Task: Output, word for word, the line that contains "The image size is (454, 285)." and all lines after it in the records below, omitting pictures.

=== Section Start ===

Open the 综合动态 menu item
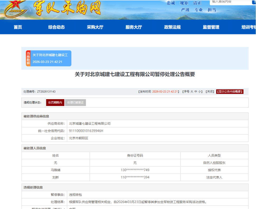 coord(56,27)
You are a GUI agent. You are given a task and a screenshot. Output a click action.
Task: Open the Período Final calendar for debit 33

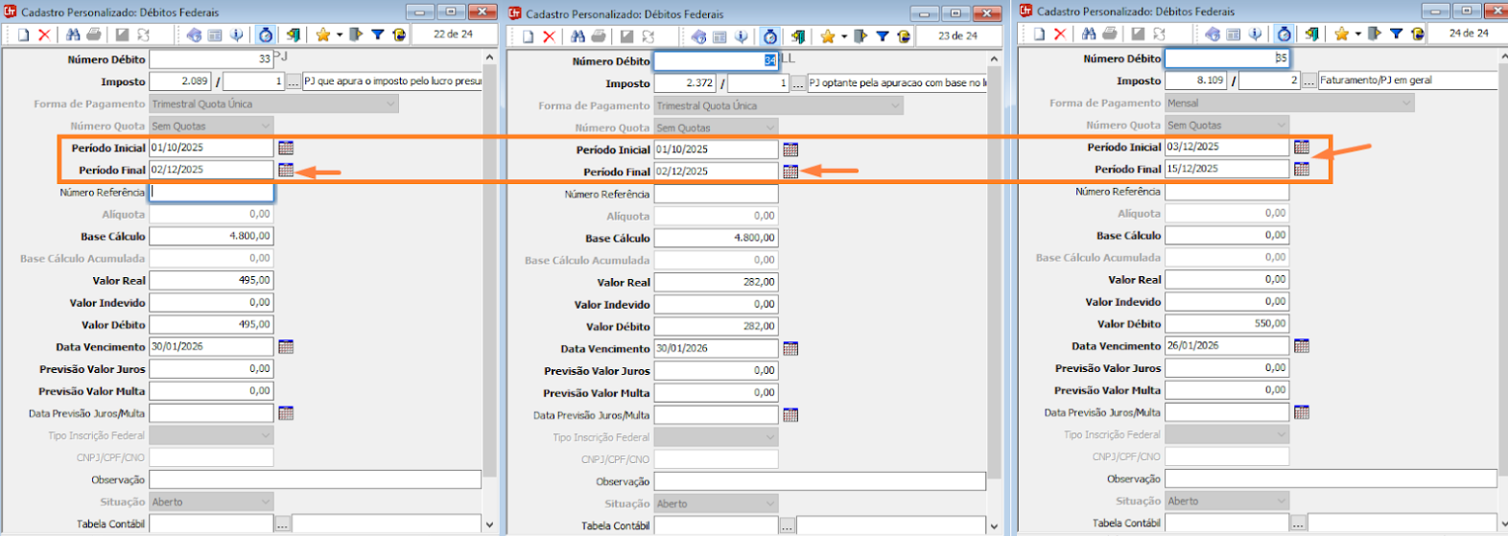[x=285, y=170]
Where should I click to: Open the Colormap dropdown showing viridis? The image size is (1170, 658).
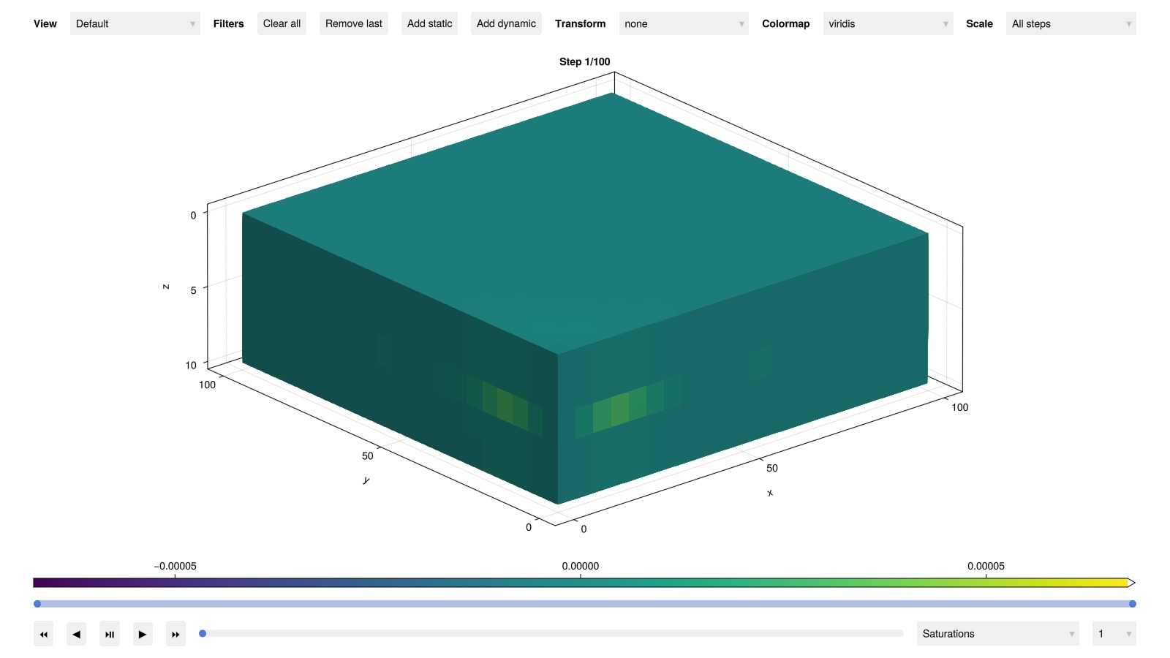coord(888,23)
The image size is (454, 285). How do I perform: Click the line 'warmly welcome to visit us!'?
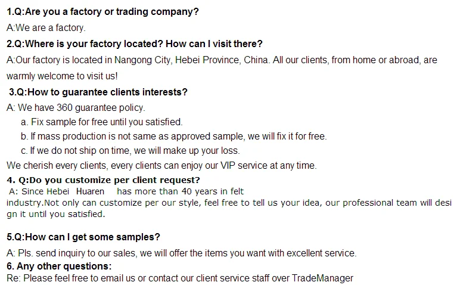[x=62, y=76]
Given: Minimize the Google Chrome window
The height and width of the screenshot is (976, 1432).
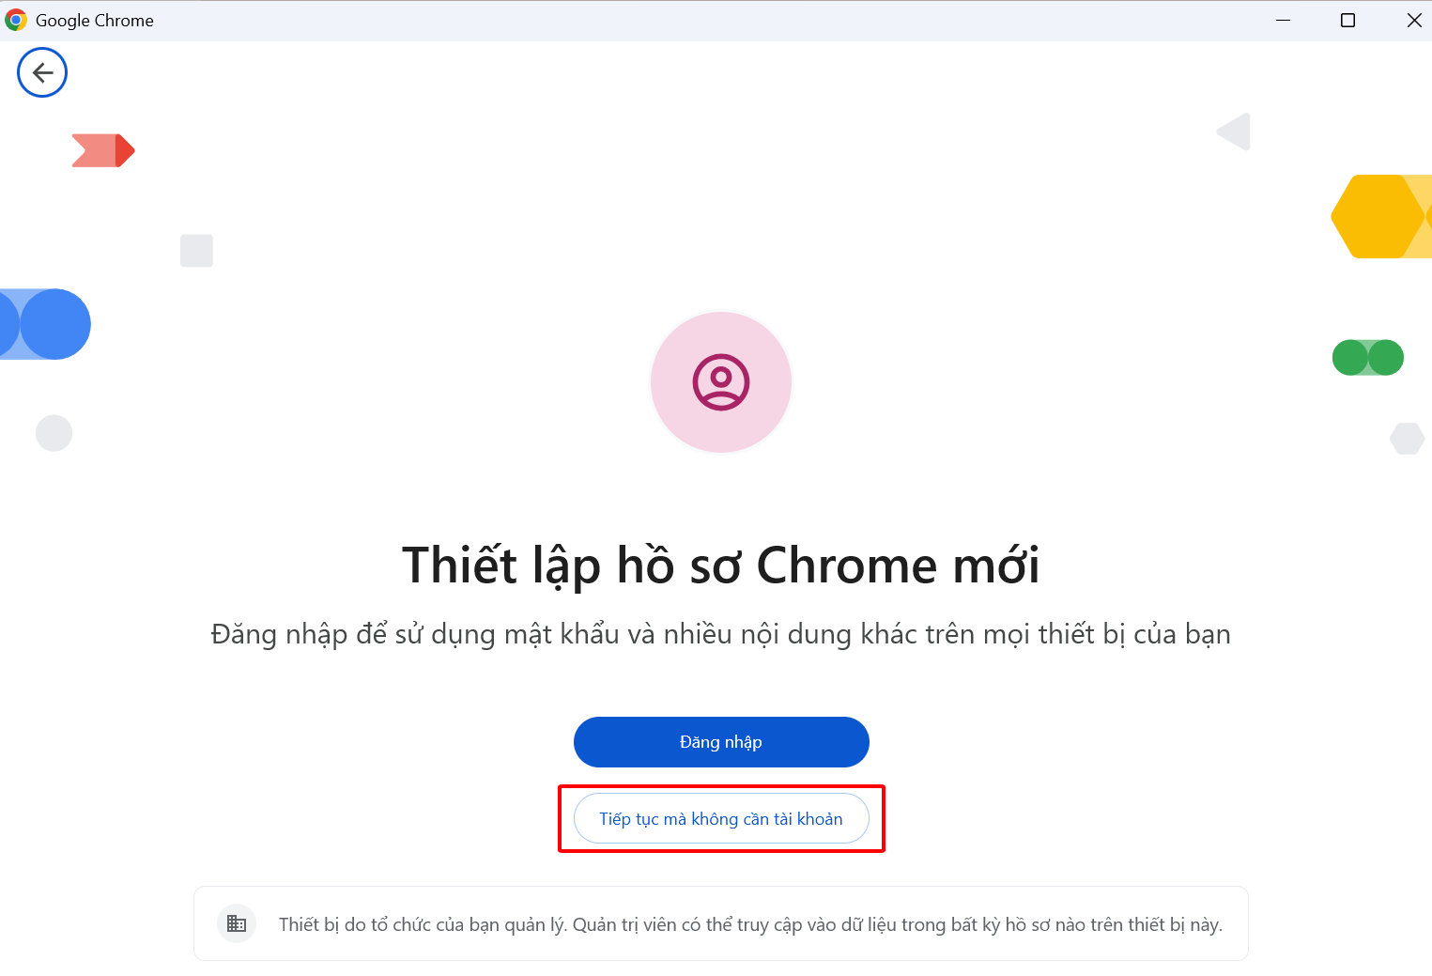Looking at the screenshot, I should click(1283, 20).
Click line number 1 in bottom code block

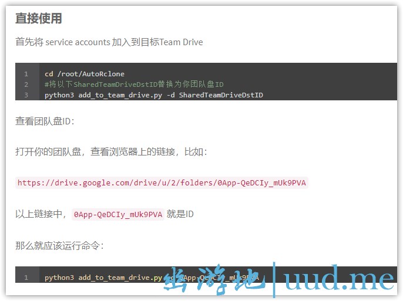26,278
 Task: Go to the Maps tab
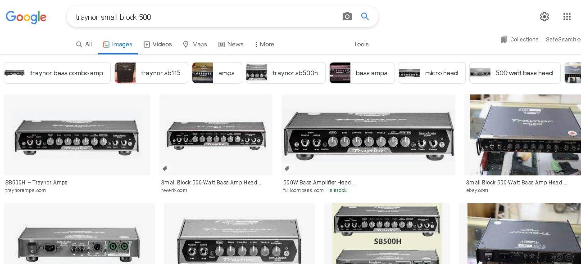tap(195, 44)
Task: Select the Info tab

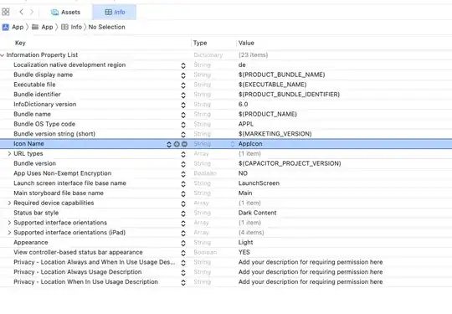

=== Section End ===

Result of this task:
The image size is (454, 285). How do I perform: Click the line 'warmly welcome to visit us!'?
[x=62, y=76]
Given: Minimize the Google Chrome window
The height and width of the screenshot is (976, 1432).
Looking at the screenshot, I should click(1283, 20).
Click line number 1 in bottom code block

26,278
 Task: Go to the Maps tab
tap(195, 44)
Task: Select the Info tab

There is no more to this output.